Peccato che non producano e quindi al massimo possono bloccare giusto la serratura di casa.
Con il passare dei giorni e le dissociazioni dall’iniziativa, unita al calo nei sondaggi e al “bestia” rimediato da Renzi, il nostro è diventato nervoso e sempre più esagitato: non è bastato il seducente battito di ciglia della Meloni a rasserenarlo, disposta a scioperare con lui “purchè sia una cosa seria” (tipo rimediare qualche spazio sui media anche lei) e a fargli passare l’ernia iatale.
Ha iniziato a pensare (cosa che gli causa mal di testa dolorosi, dato lo scarso uso del cervello) e ha esternato in quel di Alzano Lombardo, alla Berghem Fest, quanto ha partorito per la tre giorni di sciopero indetto il 6-7-8 novembre.
Riportiamo tra virgolette quanto da lui detto: “Non chiederemo ai produttori di fermare il Paese” (anche perchè non lo farebbe nessuno).
E allora che si fa?
“Saranno giornate di orgoglio e di liberazione” (sembra il programma del gay pride).
Ma in concreto?
Ecco la rivoluzione: “Chiederemo agli italiani di indossare una spilla o un braccialetto per dire no a questo governo” (ma allora è proprio come il gay pride…).

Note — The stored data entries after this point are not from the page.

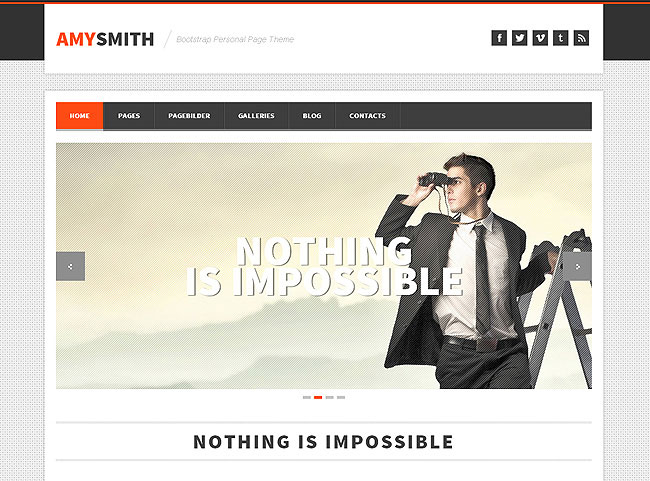The height and width of the screenshot is (481, 650).
Task: Open the Vimeo social icon
Action: click(x=540, y=38)
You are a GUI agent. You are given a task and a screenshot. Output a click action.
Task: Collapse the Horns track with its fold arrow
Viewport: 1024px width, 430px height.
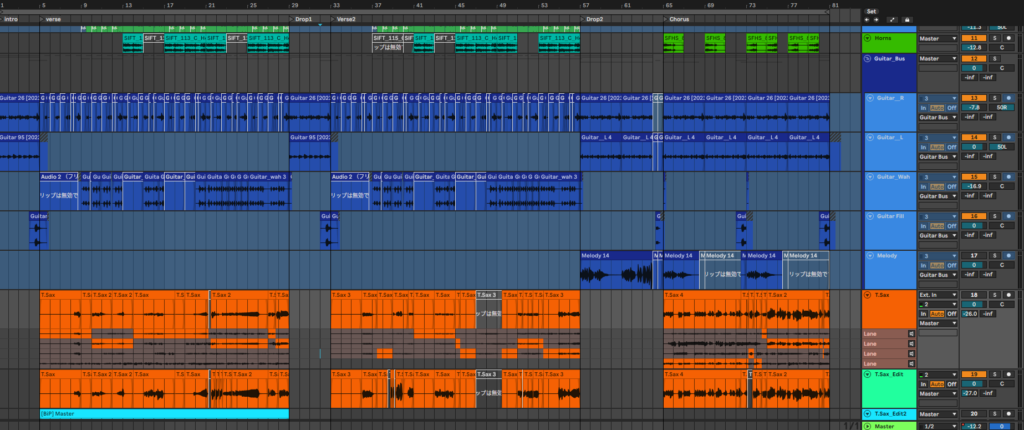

E arriviamo alla mossa rivoluzionaria dell’ex comunista padano: “Chiederemo di interrompere il consumo di sigarette, il gratta e vinci, il Lotto, le visite all’Agenzia delle entrate, all’Inps”.
Perbacco, questa sì che è una rivoluzione: ma se uno non fuma e non gioca al lotto, sono cazzi.
E se magari uno ha un appuntamento con l’agenzia delle entrate, fissato da tempo, per un concordato che fa?
Non si presenta col rischio di perdere qualche migliaia di eurini?
O se uno doveva presentare all’Inps dei documenti che fa?
Rischia di perdere la   pensione dicendo che poi passa Salvini a sistemare la pratica?
Non siamo su Scherzi a parte (così usiamo un termine alla sua portata): sono dichiarazioni rese pubblicamente da Salvini che così ci spiega come si fanno le rivoluzioni.
Dobbiamo però riconoscergli che la chiusura del discorso è stata all’altezza: “Una cosa è certa: per noi leghisti questo è l’ultimo giro, l’ultima munizione da sparare. Se non ce la giochiamo bene ci tocca fare un altro mestiere”.
Concordiamo: ma un altro mestiere bisognerebbe anche averlo.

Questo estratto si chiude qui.